• **THE INPUT**:
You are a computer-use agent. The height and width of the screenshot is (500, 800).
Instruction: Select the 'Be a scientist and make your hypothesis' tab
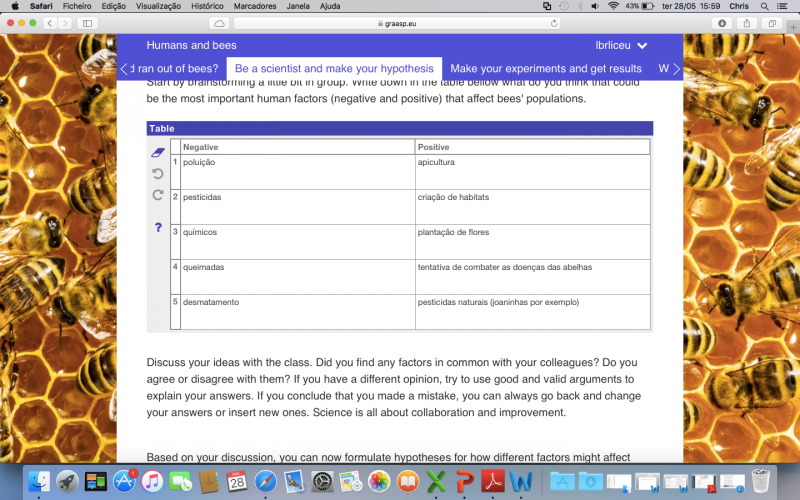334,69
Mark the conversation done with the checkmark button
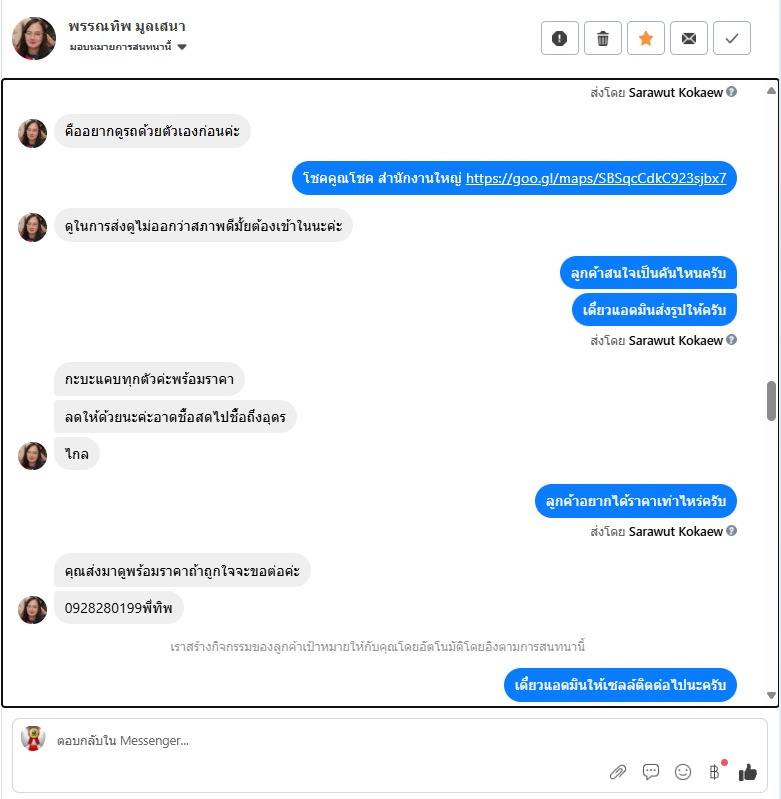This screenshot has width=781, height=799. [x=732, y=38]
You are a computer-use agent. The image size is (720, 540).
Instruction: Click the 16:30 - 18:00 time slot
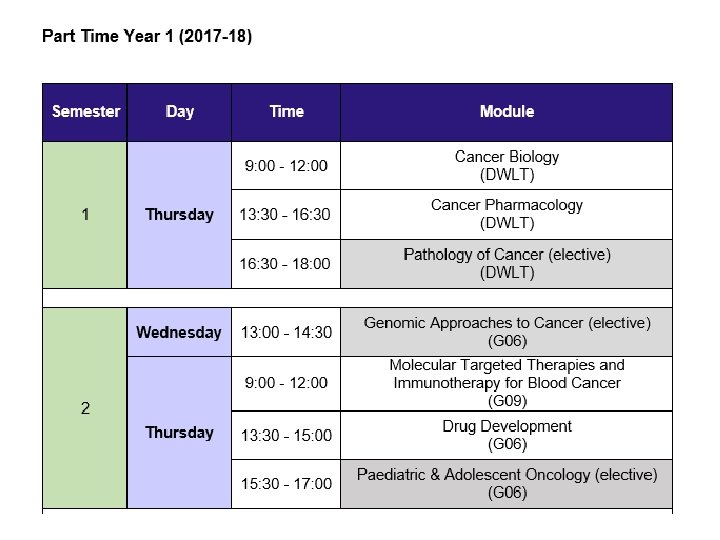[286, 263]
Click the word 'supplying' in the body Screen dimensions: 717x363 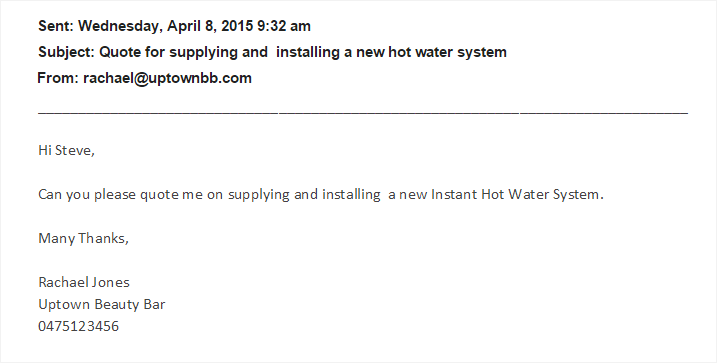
* * *
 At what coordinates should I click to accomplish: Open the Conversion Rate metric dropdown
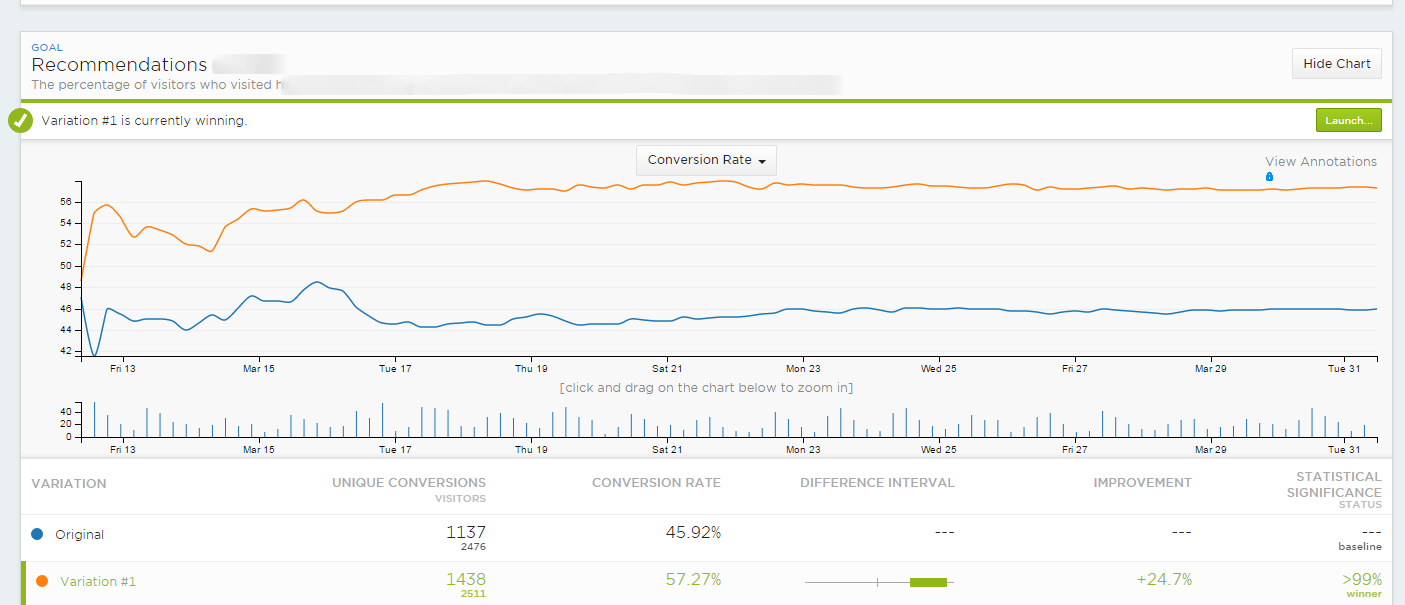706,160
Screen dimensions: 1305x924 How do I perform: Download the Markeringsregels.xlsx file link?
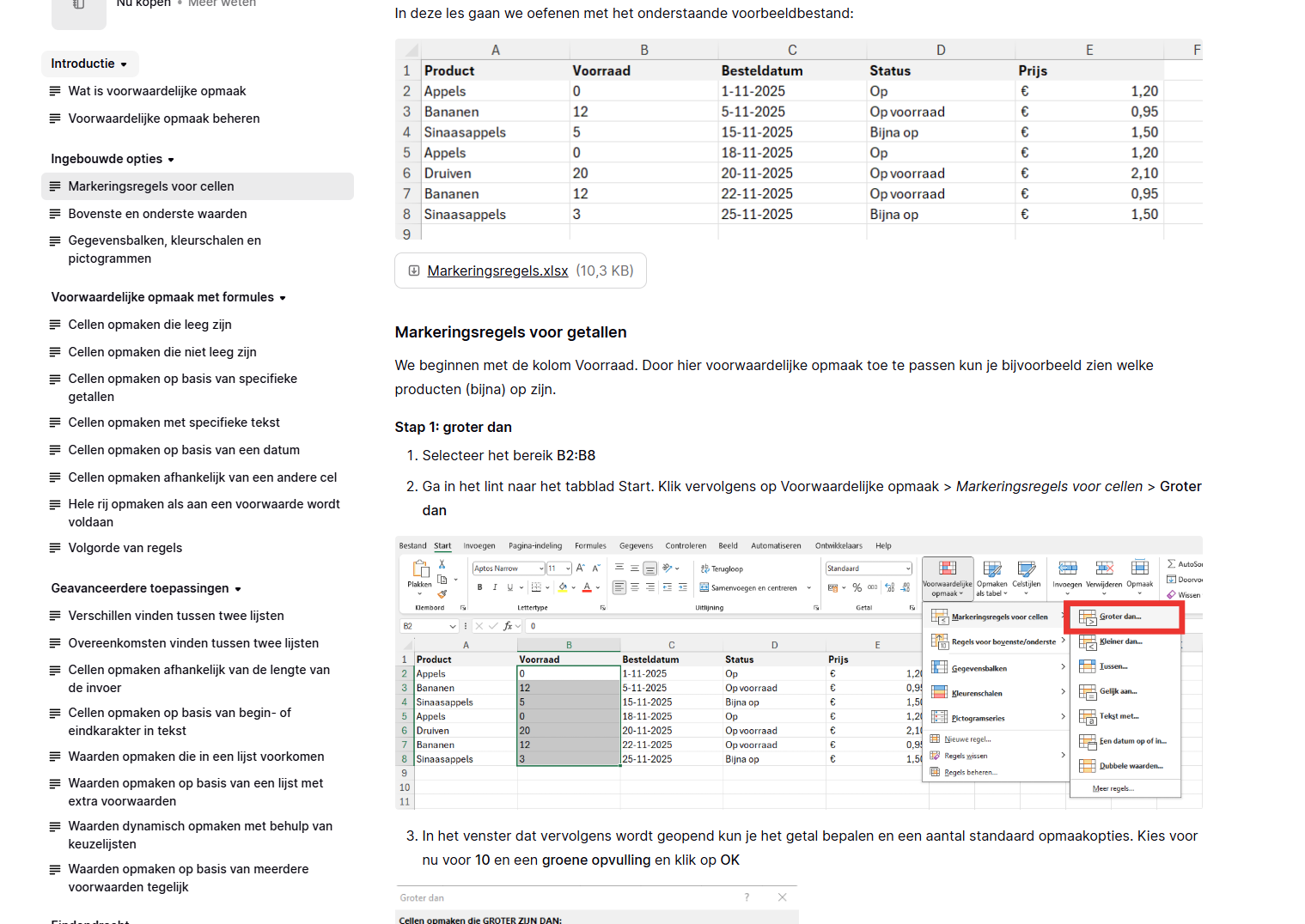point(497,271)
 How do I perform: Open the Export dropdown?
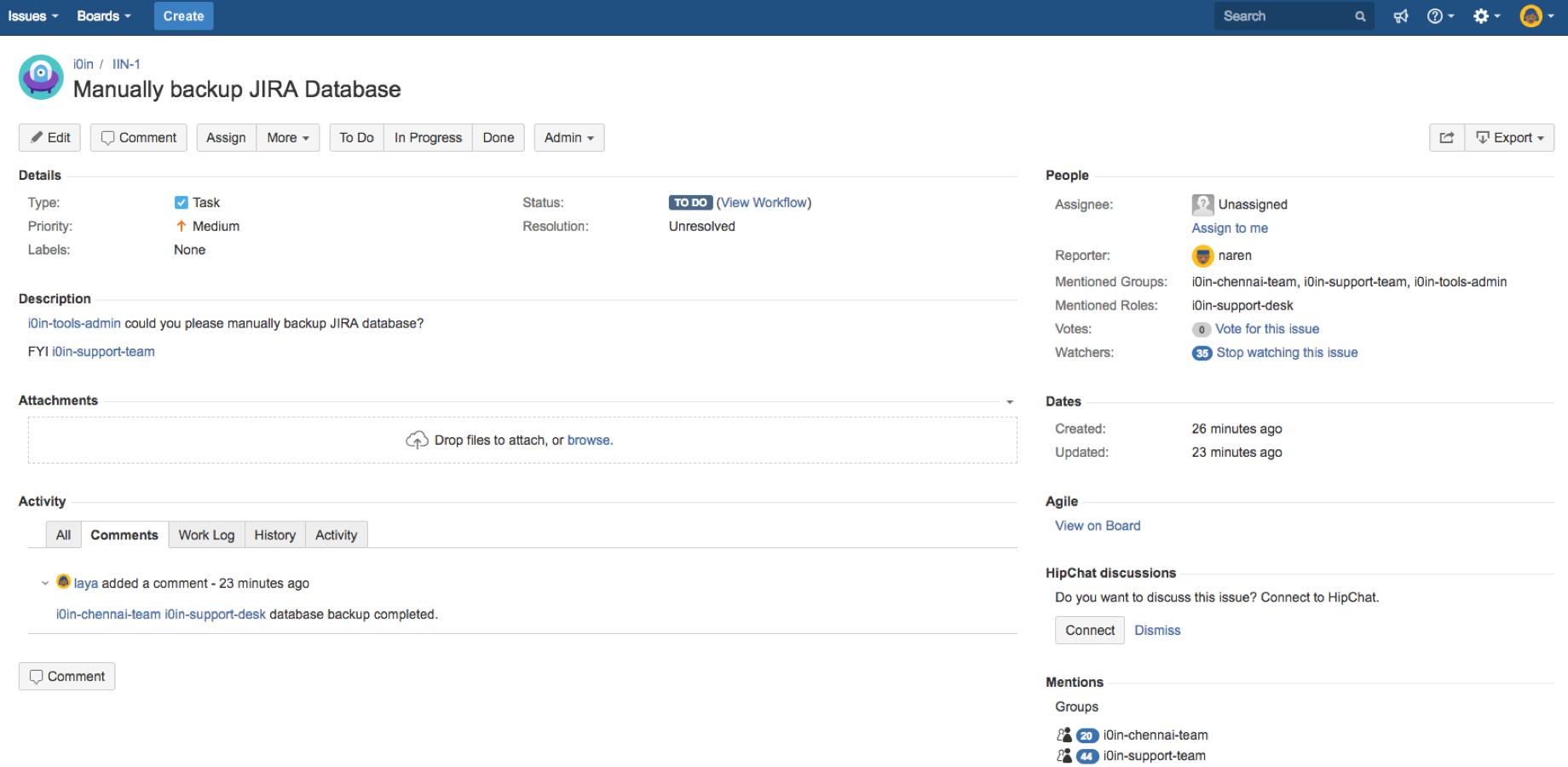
---
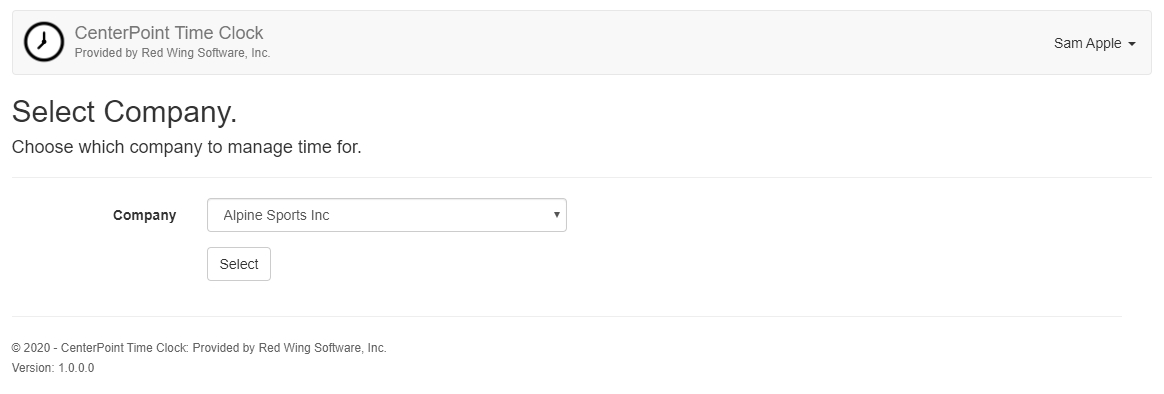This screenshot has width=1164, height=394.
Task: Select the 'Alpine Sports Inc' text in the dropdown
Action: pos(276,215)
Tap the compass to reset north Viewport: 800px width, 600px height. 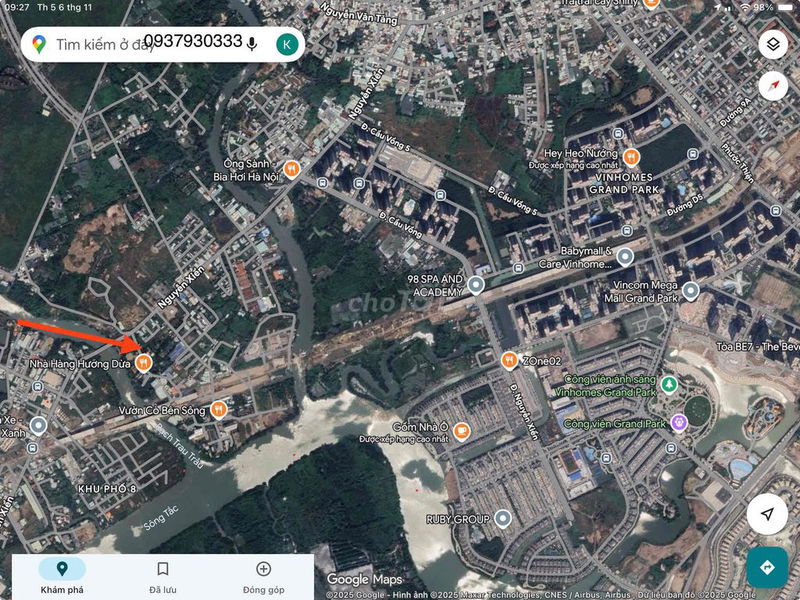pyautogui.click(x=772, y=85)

• **PROBLEM DETAILS**:
Your answer is the exact run of lines above from the one with "Mark the conversation" through the one with "Click the word", both ends included, minus any picture.

• **EXERCISE SOLUTION**:
Mark the conversation done with the checkmark button
This screenshot has width=781, height=799. [x=732, y=38]
You are a computer-use agent. The image size is (720, 540).
Instruction: Click the 16:30 - 18:00 time slot
[286, 263]
Click the word 'supplying' in the body Screen dimensions: 717x363 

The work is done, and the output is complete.